Verizon — who has also previously been asked to rethink it’s boasting about top speeds — first complained about Comcast’s ads to the National Advertising Division, an investigative unit of the ad industry’s system of self-regulation.
Comcast began claiming it offered “America’s Fastest Internet” after Ookla’s Speedtest determined that the company was providing the speediest broadband service in 2015.
However, the Speedtest award did not take into account the full range of speed tiers offered by Comcast. Instead, it determined the nation’s fastest internet provider by looking at only the top 10% of download speeds measured by the Speedtest app. The site even cautioned at the time that these fastest connections often represented customers who are “generally paying a bit more for this higher performance service.” Additionally, there were smaller providers in individual markets whose speeds were much faster than Comcast’s top offerings.

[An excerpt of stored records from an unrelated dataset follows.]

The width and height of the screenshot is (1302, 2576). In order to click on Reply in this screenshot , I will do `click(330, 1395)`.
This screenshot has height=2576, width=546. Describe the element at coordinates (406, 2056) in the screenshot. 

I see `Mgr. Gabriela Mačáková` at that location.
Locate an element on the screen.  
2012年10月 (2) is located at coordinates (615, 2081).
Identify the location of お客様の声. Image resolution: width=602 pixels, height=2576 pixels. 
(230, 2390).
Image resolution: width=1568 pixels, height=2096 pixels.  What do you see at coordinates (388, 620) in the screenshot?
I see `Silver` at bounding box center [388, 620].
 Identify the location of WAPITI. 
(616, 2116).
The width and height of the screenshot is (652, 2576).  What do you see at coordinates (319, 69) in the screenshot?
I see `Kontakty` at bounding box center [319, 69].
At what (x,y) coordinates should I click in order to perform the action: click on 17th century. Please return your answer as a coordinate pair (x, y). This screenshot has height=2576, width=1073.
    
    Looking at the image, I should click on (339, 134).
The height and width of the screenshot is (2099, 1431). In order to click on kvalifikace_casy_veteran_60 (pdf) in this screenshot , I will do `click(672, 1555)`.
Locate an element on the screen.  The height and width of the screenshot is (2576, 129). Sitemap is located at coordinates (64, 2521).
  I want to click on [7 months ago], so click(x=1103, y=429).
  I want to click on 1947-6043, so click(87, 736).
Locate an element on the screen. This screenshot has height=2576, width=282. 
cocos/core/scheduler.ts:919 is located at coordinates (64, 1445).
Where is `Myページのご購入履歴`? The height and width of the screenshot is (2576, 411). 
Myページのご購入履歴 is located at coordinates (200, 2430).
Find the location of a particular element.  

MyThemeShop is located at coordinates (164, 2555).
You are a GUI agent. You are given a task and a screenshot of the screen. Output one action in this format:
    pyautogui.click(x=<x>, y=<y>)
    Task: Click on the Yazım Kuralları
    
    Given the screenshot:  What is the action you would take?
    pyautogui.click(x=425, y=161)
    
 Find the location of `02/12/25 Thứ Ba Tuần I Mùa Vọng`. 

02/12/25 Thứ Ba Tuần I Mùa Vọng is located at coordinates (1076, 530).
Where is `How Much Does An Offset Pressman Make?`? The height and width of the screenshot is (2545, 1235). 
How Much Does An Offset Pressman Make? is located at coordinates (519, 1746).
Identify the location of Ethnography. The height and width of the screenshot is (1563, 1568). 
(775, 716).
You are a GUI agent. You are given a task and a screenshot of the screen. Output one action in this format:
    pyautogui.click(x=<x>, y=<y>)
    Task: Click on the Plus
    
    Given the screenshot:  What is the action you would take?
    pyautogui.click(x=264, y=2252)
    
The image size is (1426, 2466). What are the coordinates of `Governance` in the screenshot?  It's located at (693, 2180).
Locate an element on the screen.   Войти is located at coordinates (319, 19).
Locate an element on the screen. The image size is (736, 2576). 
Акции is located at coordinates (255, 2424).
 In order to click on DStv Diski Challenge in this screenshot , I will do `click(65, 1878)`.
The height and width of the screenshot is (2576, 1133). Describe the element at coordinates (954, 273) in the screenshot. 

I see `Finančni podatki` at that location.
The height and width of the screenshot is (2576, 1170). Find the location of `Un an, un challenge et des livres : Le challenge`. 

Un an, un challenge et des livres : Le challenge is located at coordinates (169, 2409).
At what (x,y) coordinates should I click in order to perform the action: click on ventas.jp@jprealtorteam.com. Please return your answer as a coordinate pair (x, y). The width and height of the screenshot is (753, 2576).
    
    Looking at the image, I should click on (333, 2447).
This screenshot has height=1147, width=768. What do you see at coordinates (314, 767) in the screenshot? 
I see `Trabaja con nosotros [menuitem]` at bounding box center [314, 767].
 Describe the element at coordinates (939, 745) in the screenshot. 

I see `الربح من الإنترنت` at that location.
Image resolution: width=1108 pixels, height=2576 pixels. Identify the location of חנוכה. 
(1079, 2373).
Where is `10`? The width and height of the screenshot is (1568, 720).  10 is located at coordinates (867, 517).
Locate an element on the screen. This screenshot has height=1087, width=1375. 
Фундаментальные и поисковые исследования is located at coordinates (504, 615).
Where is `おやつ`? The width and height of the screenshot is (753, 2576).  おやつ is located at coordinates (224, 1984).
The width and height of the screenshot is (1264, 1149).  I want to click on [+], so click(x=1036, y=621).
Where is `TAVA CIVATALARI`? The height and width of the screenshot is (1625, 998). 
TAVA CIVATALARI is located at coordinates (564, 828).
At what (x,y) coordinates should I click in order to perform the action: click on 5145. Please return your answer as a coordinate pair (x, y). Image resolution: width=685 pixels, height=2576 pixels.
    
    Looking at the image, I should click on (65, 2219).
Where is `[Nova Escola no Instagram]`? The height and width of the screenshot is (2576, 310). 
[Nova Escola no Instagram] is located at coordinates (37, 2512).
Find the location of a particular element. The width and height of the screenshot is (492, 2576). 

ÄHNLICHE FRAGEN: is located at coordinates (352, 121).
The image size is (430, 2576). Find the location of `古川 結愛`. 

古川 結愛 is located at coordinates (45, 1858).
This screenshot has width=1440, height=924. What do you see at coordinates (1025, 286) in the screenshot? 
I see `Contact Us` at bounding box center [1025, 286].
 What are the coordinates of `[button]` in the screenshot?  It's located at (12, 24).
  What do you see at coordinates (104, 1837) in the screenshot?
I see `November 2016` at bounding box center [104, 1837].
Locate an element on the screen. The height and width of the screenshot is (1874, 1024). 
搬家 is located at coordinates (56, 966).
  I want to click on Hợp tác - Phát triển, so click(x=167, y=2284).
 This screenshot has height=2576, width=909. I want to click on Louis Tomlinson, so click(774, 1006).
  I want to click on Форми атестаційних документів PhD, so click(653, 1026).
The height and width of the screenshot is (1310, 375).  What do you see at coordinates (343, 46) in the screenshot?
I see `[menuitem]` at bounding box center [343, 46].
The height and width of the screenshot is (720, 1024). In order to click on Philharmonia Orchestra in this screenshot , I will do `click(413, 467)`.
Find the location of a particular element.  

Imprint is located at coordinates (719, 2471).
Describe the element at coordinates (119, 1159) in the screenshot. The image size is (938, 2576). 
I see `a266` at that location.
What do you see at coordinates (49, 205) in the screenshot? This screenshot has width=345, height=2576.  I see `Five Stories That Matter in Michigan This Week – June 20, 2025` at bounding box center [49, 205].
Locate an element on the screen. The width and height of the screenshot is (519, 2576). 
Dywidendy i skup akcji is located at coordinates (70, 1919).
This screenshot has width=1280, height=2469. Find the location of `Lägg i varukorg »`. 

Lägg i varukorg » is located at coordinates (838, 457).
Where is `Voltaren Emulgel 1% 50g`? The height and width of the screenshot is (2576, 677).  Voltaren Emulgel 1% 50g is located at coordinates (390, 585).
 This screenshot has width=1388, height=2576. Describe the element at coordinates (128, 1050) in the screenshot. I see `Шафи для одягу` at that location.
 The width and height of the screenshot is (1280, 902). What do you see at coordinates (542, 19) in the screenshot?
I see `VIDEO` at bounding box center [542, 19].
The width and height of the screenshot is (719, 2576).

The NAD did not conclude that Comcast was misleading consumers about the “fastest in-home WiFi,” but felt at the time that the company could be a lot more transparent about the conditions required to achieve those top speeds.
Comcast appealed the NAD’s ruling to the National Advertising Review Board, which again concluded that when a company claims, without further qualification, to have the “fastest” internet, it would be reasonable to infer that this applies to all tiers of service provided by that company. Additionally, such a claim could be misconstrued to imply that both Comcast’s upstream and downstream speeds are the fastest.
The NARB panel said that for Comcast to use the Ookla Speedtest data in its ads, it should me more transparent that the award represents only a small sample of high-speed users, avoids making a claim that these results prove that Comcast’s speeds are any better than its competition, and that it only represents download speeds.
Regarding the “fastest in-home WiFi” claim, the NARB panel cautioned that such boasts should be limited your in-home WiFi can only access the internet as quickly as the data coming from the internet service provider.
“[F]aster router performance doesn’t necessarily mean faster wireless access to the internet,” explains NARB in a statement. “The panel found that Comcast did not provide a reasonable basis for the messages reasonably conveyed by the challenged ‘fastest in-home WiFI’ claims and recommended Comcast discontinue the claims.”
Comcast, which isn’t legally obliged to listen to the panel, still reluctantly agreed to comply with the recommendation.
“Comcast will take NARB’s recommendations into account in developing future advertisements, and expects NAD and NARB will hold all advertisers to the same standards when making similar claims,” the company said in its response.